### Problem to work on:
Reproduce all of the data, making sure that no line differs from the original.

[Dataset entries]
[Start of Attachment]

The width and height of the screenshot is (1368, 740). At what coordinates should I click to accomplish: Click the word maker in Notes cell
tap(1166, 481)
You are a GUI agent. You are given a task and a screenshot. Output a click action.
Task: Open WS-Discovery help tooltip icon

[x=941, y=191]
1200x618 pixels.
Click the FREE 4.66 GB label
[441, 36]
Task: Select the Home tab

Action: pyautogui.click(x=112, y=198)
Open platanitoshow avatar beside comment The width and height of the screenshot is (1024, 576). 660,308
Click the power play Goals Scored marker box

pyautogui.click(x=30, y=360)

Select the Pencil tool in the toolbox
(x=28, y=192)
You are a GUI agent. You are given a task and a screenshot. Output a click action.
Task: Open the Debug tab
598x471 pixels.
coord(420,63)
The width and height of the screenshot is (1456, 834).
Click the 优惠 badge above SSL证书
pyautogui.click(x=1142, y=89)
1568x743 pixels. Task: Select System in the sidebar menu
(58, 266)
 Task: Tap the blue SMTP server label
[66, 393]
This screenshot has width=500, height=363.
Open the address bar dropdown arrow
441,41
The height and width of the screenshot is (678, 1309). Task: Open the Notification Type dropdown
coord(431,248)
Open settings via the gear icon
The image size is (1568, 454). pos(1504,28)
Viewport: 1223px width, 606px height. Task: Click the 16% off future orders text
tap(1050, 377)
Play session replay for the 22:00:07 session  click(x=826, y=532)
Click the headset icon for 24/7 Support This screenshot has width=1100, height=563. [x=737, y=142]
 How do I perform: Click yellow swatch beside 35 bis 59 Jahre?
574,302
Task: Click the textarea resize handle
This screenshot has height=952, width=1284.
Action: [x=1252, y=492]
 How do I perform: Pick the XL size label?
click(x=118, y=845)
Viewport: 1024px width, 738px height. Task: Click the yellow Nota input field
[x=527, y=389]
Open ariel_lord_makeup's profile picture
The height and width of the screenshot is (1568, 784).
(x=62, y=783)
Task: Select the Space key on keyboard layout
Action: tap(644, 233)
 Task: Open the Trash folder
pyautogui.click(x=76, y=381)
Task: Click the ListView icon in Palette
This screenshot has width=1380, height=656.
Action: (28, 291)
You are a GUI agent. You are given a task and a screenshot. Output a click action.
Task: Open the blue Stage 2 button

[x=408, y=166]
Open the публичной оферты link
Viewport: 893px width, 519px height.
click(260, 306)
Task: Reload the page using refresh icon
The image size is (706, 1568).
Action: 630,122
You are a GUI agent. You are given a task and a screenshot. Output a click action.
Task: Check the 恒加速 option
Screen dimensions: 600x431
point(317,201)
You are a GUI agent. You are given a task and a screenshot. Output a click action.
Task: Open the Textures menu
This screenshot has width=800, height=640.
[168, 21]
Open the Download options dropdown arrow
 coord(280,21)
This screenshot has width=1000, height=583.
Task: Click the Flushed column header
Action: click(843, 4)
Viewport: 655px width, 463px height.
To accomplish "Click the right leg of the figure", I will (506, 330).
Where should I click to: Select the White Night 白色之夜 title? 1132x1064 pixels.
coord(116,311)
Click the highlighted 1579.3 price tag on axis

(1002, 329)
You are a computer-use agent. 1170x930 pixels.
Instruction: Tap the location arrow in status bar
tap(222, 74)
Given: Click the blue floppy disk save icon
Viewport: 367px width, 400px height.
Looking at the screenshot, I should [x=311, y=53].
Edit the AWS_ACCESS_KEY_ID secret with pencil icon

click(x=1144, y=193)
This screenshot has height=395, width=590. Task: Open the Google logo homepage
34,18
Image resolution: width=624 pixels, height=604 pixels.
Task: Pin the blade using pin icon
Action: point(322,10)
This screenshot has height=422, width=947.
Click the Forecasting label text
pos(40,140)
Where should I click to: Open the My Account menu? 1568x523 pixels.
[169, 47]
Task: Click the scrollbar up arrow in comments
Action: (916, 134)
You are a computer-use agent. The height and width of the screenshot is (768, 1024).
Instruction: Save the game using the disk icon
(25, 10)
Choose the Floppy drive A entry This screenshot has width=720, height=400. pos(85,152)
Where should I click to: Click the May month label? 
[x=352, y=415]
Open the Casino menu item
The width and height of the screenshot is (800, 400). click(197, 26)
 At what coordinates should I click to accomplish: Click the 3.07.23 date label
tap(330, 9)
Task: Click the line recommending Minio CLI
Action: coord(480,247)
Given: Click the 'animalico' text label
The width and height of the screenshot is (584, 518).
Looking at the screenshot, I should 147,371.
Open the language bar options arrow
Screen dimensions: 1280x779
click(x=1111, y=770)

[End of Attachment]

### Worked solution:
The width and height of the screenshot is (1368, 740). At what coordinates should I click to accomplish: Click the word maker in Notes cell
tap(1166, 481)
You are a GUI agent. You are given a task and a screenshot. Output a click action.
Task: Open WS-Discovery help tooltip icon

[x=941, y=191]
1200x618 pixels.
Click the FREE 4.66 GB label
[441, 36]
Task: Select the Home tab

Action: pyautogui.click(x=112, y=198)
Open platanitoshow avatar beside comment The width and height of the screenshot is (1024, 576). 660,308
Click the power play Goals Scored marker box

pyautogui.click(x=30, y=360)

Select the Pencil tool in the toolbox
(x=28, y=192)
You are a GUI agent. You are given a task and a screenshot. Output a click action.
Task: Open the Debug tab
598x471 pixels.
coord(420,63)
The width and height of the screenshot is (1456, 834).
Click the 优惠 badge above SSL证书
pyautogui.click(x=1142, y=89)
1568x743 pixels. Task: Select System in the sidebar menu
(58, 266)
 Task: Tap the blue SMTP server label
[66, 393]
This screenshot has width=500, height=363.
Open the address bar dropdown arrow
441,41
The height and width of the screenshot is (678, 1309). Task: Open the Notification Type dropdown
coord(431,248)
Open settings via the gear icon
The image size is (1568, 454). pos(1504,28)
Viewport: 1223px width, 606px height. Task: Click the 16% off future orders text
tap(1050, 377)
Play session replay for the 22:00:07 session  click(x=826, y=532)
Click the headset icon for 24/7 Support This screenshot has width=1100, height=563. [x=737, y=142]
 How do I perform: Click yellow swatch beside 35 bis 59 Jahre?
574,302
Task: Click the textarea resize handle
This screenshot has height=952, width=1284.
Action: [x=1252, y=492]
 How do I perform: Pick the XL size label?
click(x=118, y=845)
Viewport: 1024px width, 738px height. Task: Click the yellow Nota input field
[x=527, y=389]
Open ariel_lord_makeup's profile picture
The height and width of the screenshot is (1568, 784).
(x=62, y=783)
Task: Select the Space key on keyboard layout
Action: tap(644, 233)
 Task: Open the Trash folder
pyautogui.click(x=76, y=381)
Task: Click the ListView icon in Palette
This screenshot has width=1380, height=656.
Action: (28, 291)
You are a GUI agent. You are given a task and a screenshot. Output a click action.
Task: Open the blue Stage 2 button

[x=408, y=166]
Open the публичной оферты link
Viewport: 893px width, 519px height.
click(260, 306)
Task: Reload the page using refresh icon
The image size is (706, 1568).
Action: 630,122
You are a GUI agent. You are given a task and a screenshot. Output a click action.
Task: Check the 恒加速 option
Screen dimensions: 600x431
point(317,201)
You are a GUI agent. You are given a task and a screenshot. Output a click action.
Task: Open the Textures menu
This screenshot has width=800, height=640.
[168, 21]
Open the Download options dropdown arrow
 coord(280,21)
This screenshot has width=1000, height=583.
Task: Click the Flushed column header
Action: click(843, 4)
Viewport: 655px width, 463px height.
To accomplish "Click the right leg of the figure", I will (506, 330).
Where should I click to: Select the White Night 白色之夜 title? 1132x1064 pixels.
coord(116,311)
Click the highlighted 1579.3 price tag on axis

(1002, 329)
You are a computer-use agent. 1170x930 pixels.
Instruction: Tap the location arrow in status bar
tap(222, 74)
Given: Click the blue floppy disk save icon
Viewport: 367px width, 400px height.
Looking at the screenshot, I should [x=311, y=53].
Edit the AWS_ACCESS_KEY_ID secret with pencil icon

click(x=1144, y=193)
This screenshot has height=395, width=590. Task: Open the Google logo homepage
34,18
Image resolution: width=624 pixels, height=604 pixels.
Task: Pin the blade using pin icon
Action: point(322,10)
This screenshot has height=422, width=947.
Click the Forecasting label text
pos(40,140)
Where should I click to: Open the My Account menu? 1568x523 pixels.
[169, 47]
Task: Click the scrollbar up arrow in comments
Action: (916, 134)
You are a computer-use agent. The height and width of the screenshot is (768, 1024).
Instruction: Save the game using the disk icon
(25, 10)
Choose the Floppy drive A entry This screenshot has width=720, height=400. pos(85,152)
Where should I click to: Click the May month label? 
[x=352, y=415]
Open the Casino menu item
The width and height of the screenshot is (800, 400). click(197, 26)
 At what coordinates should I click to accomplish: Click the 3.07.23 date label
tap(330, 9)
Task: Click the line recommending Minio CLI
Action: coord(480,247)
Given: Click the 'animalico' text label
The width and height of the screenshot is (584, 518).
Looking at the screenshot, I should 147,371.
Open the language bar options arrow
Screen dimensions: 1280x779
click(x=1111, y=770)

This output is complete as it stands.